Former Brazilian municipality

São João Marcos was a former municipality in the Brazilian state of Rio de Janeiro. It was depopulated and demolished in the 1940s due to the formation of the Ribeirão das Lages Dam for the production and supply of electricity to the city of Rio de Janeiro.

On February 16, 1990, the Ponte Bela and the remaining ruins of the Historical Complex of São João Marcos were provisionally registered by the State Institute of Cultural Heritage of the Rio de Janeiro.

== History ==
São João Marcos was formed during the government of Luís Vaía Monteiro as a result of the construction of the road between Rio de Janeiro and São Paulo for the establishment of crops and passing trade. It was founded in 1739 by João Machado Pereira, who built a chapel dedicated to St. John Mark on his land.

The municipality hit its peak in the 19th century after the arrival of the coffee plantation, when it reached more than 14,000 inhabitants.
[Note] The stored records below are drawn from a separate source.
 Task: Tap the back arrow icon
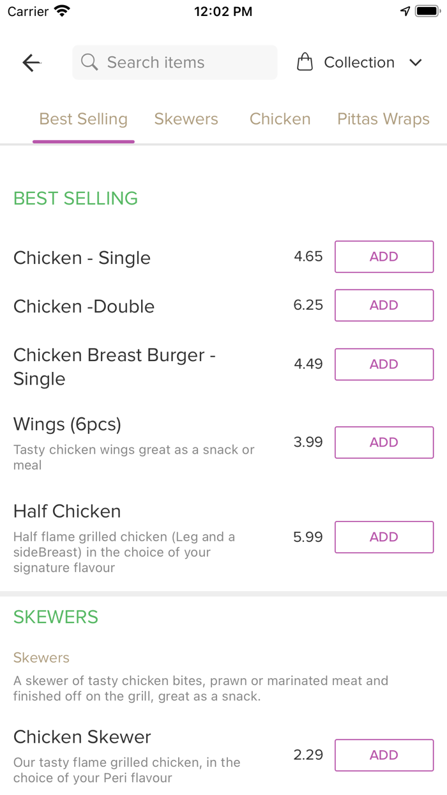pos(31,63)
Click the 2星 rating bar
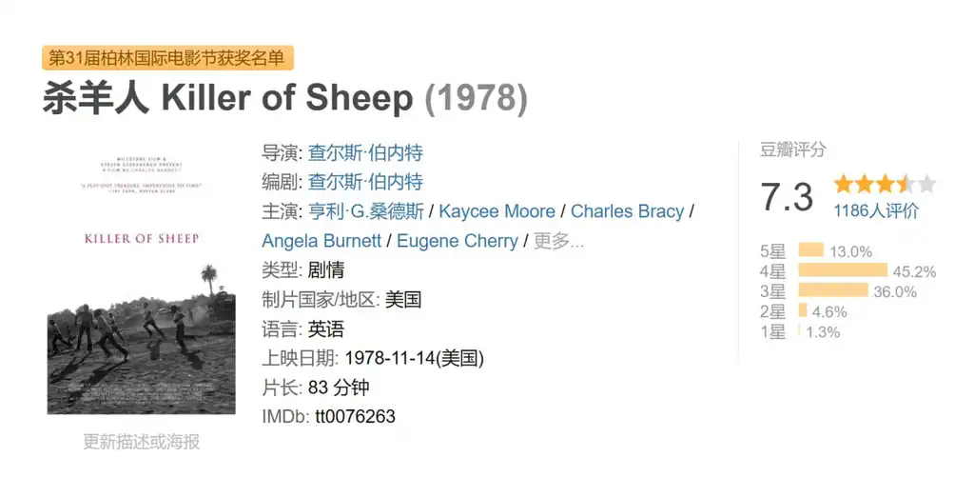Image resolution: width=974 pixels, height=478 pixels. (x=803, y=310)
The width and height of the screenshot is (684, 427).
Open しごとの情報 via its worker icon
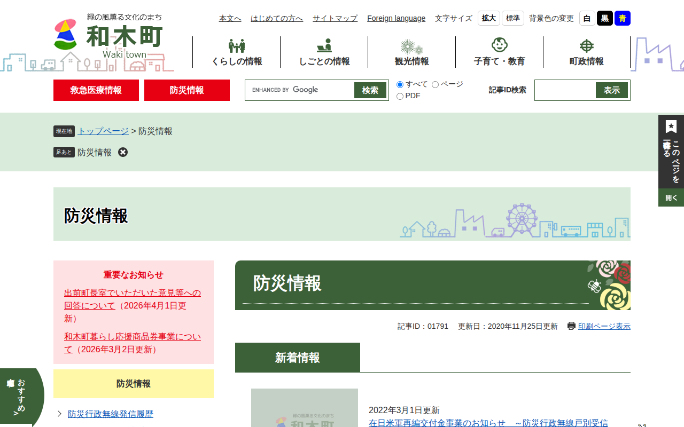click(x=325, y=45)
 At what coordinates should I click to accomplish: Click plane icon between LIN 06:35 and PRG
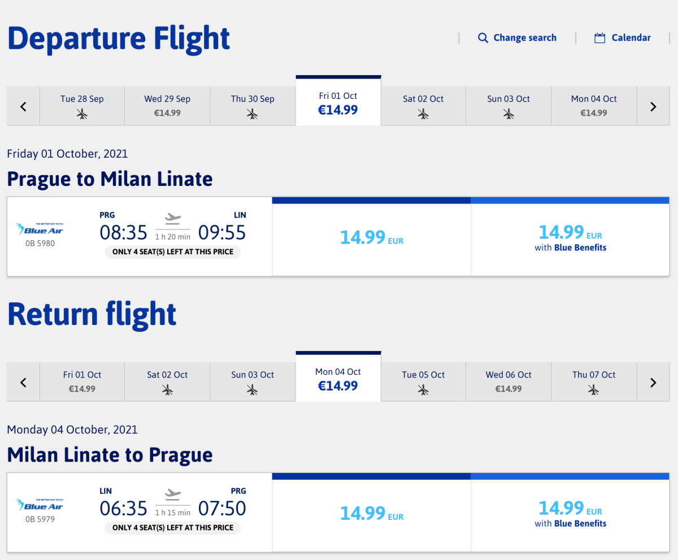[173, 494]
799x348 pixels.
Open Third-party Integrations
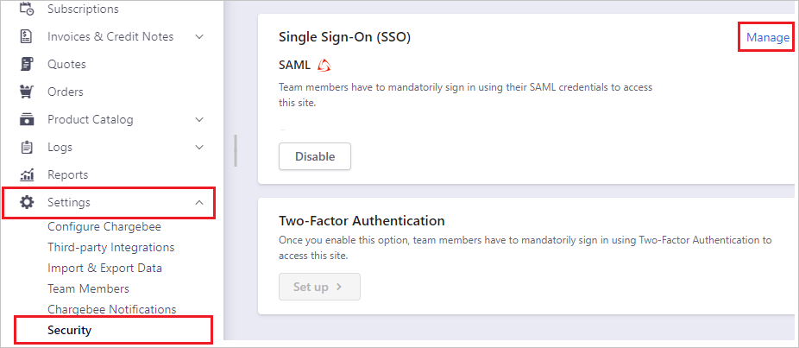click(x=110, y=248)
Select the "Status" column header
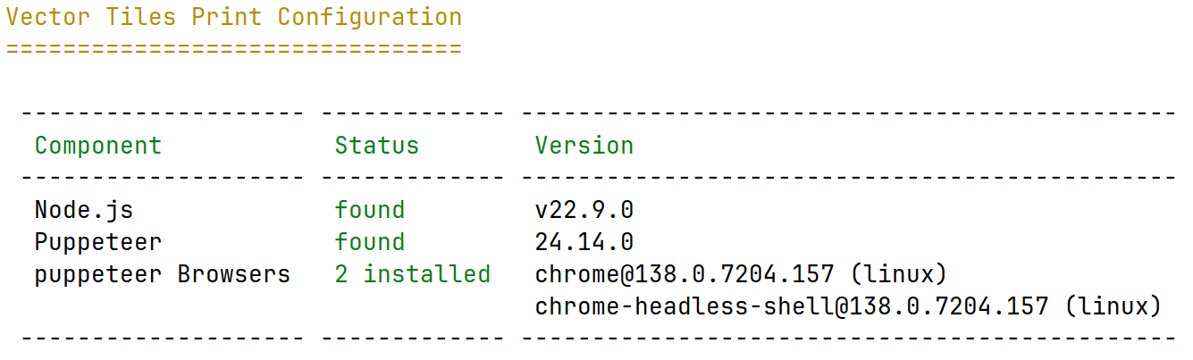The width and height of the screenshot is (1193, 360). pos(376,146)
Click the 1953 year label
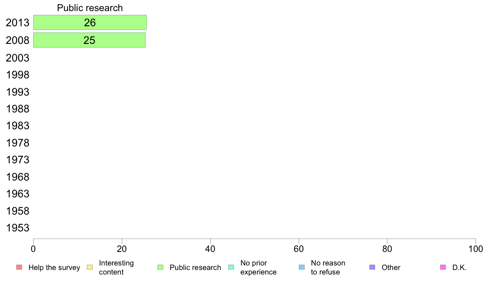Image resolution: width=487 pixels, height=302 pixels. click(17, 228)
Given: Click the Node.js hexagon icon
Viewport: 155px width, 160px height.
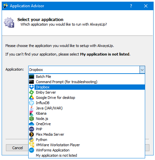Looking at the screenshot, I should point(32,119).
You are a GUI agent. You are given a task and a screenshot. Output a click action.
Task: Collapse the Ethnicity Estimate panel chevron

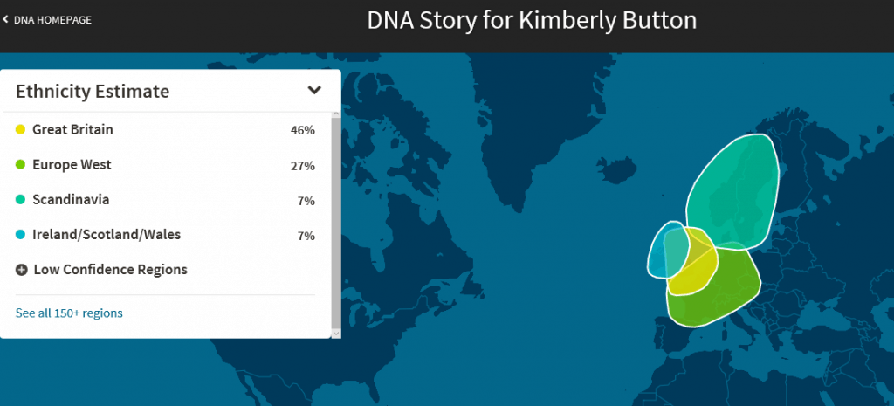pyautogui.click(x=314, y=90)
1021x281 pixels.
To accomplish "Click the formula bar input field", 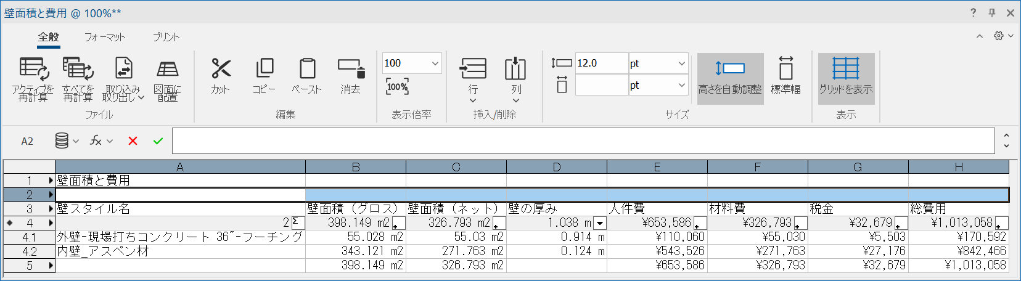I will tap(583, 141).
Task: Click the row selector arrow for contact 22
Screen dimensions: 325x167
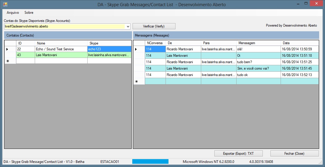Action: [x=7, y=49]
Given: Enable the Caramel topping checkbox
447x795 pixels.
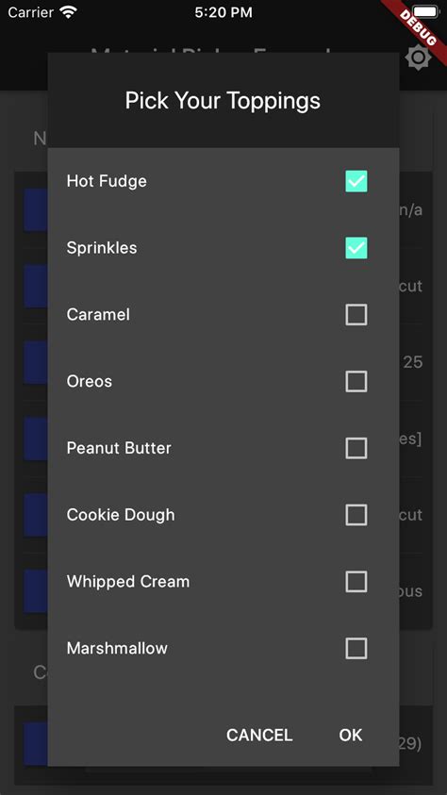Looking at the screenshot, I should (x=356, y=315).
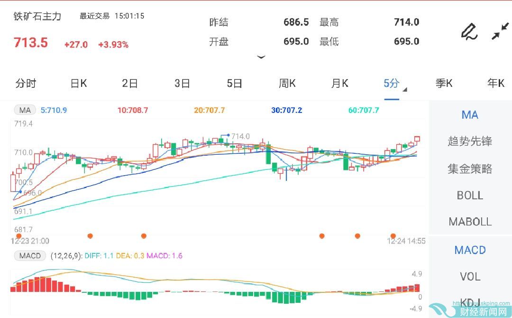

Its main village had ten streets and ten lanes, a theater, a hospital, two clubs, a post office and two schools. Until the 19th century, it was called São João Marcos do Príncipe and was formed by the parishes of São João Marcos (the municipality headquarters) and Nossa Senhora da Conceição de Passa Três.

Between 1905 and 1907, the Canadian concessionaire The Rio de Janeiro Tramway, Light and Power Co. leased and flooded the headquarters of São João Marcos for the construction of a hydroelectric plant, which led to the formation of the Ribeirão das Lajes Dam.

The lake that was formed caused several epidemics to the area, such as malaria, which decimated a considerable part of the local population, contributing to the municipality's collapse. In 1943, the remaining population was relocated to neighboring municipalities such as Rio Claro (which was its district), Mangaratiba, Itaguaí and Piraí; however, the waters of the dam never covered most of the old village .

In 1939, the concessionaire wanted to raise the level of the lake to increase the dam's capacity. In order to prevent this, the former SPHAN, now IPHAN (National Historic and Artistic Heritage Institute), declared São João Marcos a protected area. However, in 1940, the site was removed from the list by a decree issued by Getúlio Vargas, who expropriated the village's land. The main church was the last building to be destroyed, since the population believed that demolishing a temple was a sin.

Today, part of the territory of São João Marcos is the third and fourth districts of the municipality of Rio Claro, in the Paraíba Fluminense Valley. The ruins of this former municipality can be seen on the banks of the RJ-149 highway between the cities of Rio Claro and Mangaratiba, where an archaeological park has been built and maintained by Light S.A. in order to preserve its memory.

== São João Marcos Archaeological and Environmental Park ==
In 2008, the Light Institute, maintained by the company Light S.A., which aims to contribute to the historical and cultural preservation of the region and the development of local tourism, with sponsorship from the Rio de Janeiro State Department of Culture, through the Culture Incentive Law and support from several institutions, began the project to build the São João Marcos Archaeological and Environmental Park. On June 9, 2011, the park was officially inaugurated and is currently one of the most visited cultural spaces in the interior of the state of Rio de Janeiro.

The park, which is the first urban archaeological site in Brazil to be fully recovered by archaeologists, is an open-air museum in the interior of Rio de Janeiro that preserves the history of the Coffee Valley. It is located in the municipality of Rio Claro and on June 23, 2016, it celebrated five years of activities dedicated to recovering the memory of the former municipality of São João Marcos, its history and cultural traditions.

Since its inauguration in 2011, the park has promoted more than 40 cultural events. In the month of its anniversary, it attracted 50,000 visitors, including more than 15,000 students from public schools, who visited the park as part of a structured educational program.